(Task input)

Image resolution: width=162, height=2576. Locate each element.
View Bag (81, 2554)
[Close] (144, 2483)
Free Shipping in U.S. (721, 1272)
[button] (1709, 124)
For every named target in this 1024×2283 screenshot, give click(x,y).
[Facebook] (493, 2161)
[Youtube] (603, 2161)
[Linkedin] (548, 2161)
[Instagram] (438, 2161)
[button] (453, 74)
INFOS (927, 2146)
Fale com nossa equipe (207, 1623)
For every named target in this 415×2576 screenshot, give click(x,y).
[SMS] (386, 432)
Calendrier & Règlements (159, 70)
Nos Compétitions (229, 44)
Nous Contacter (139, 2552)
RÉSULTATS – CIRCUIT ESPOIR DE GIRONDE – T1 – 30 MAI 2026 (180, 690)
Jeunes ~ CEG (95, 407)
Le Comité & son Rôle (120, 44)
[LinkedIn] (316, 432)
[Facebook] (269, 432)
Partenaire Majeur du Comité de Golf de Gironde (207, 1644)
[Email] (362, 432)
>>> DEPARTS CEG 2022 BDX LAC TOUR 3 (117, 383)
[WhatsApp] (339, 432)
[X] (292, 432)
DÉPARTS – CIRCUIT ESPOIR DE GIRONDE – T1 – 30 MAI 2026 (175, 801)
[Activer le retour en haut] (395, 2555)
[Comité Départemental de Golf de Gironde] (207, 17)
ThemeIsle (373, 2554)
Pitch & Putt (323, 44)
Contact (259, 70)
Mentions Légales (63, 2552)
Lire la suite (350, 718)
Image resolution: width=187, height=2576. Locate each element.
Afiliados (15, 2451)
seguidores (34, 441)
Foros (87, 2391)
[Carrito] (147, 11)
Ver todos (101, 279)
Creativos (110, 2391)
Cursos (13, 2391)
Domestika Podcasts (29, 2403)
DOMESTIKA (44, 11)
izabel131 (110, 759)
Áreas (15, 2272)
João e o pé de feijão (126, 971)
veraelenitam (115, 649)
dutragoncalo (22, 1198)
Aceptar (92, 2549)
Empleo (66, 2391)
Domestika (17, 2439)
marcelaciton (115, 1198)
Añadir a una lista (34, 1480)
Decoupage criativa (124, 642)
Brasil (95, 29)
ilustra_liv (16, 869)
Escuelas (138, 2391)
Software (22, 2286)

(Action item) The response should contain only a verbatim copy of the lines from the line with "Añadir a una lista (34, 1480)" to the final line of the records.

(Your response)
Añadir a una lista (34, 1480)
Decoupage criativa (124, 642)
Brasil (95, 29)
ilustra_liv (16, 869)
Escuelas (138, 2391)
Software (22, 2286)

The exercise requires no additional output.